Help: European Governments Ask Smartphone Manufacturers to Pave Way for Contact Tracing Apps
On April 21, 2020, Bloomberg Law reported that the French Digital Minister requested that Apple remove a portion of its privacy safeguards to ensure a smooth deployment of Bluetooth contact tracing. According to the article, Apple does not allow Bluetooth technology to run in the background if such data is set to be shared off the device. The article stated that Minister Cédric O noted such prohibition would hinder France's contact tracing app, which it plans to deploy on May 11, 2020. According to the article, European Union (EU) officials want the option to store Bluetooth contact tracing data in a "centralized location" to ensure that public health officials have access to such data. According to the article, EU officials emphasized that the application must be voluntary. On April 22, 2020, Bloomberg Law reported that EU Digital Commissioner Thierry Breton echoed the French Digital Minister's call for Apple's compliance with the proposed application.
Cybersecurity Challenges: Hackers Work From Home Too
Following our reporting on hospitals' cybersecurity concerns in light of the COVID-19 pandemic, data associated with COVID-19 held by federal and international entities has been targeted by cybercriminals. On April 21, 2020, Bloomberg Law reported that hackers have increasingly "targeted" World Health Organization (WHO) officials involved with the WHO's COVID-19 response work. The article stated that certain hackers targeting the WHO may be affiliated with nation-state groups and that the hackers have gained access to certain officials' credential information, though they have not infiltrated "sensitive internal systems." The article also noted that in response to increased hacking activity, the WHO has devoted additional resources to cybersecurity. Likewise, on April 22, 2020, Politico published a report noting that Google had reported that "a government-backed hacking group" targeted U.S. government employees via phishing. According to Google, no targeted accounts are currently known to have been compromised.

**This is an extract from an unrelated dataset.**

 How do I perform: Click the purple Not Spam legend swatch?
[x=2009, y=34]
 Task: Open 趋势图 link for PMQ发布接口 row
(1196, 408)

Also on April 21, 2020, Bloomberg Law issued a report stating that the U.S. Small Business Administration (SBA) experienced a security incident that potentially exposed data about 7,900 individuals. The report noted that affected individuals had sought aid from the SBA's Economic Injury Disaster Loan program and that the data may have been exposed to other individuals seeking aid. In the wake of what the FBI described as a "global increase in malicious cyber activity exploiting fear derived from the COVID-19 pandemic," the FBI published an update on cybersecurity incidents among healthcare providers. The update encouraged entities to notify the FBI if they are targeted by cybercriminals and included guidance for entities aimed at minimizing security risks.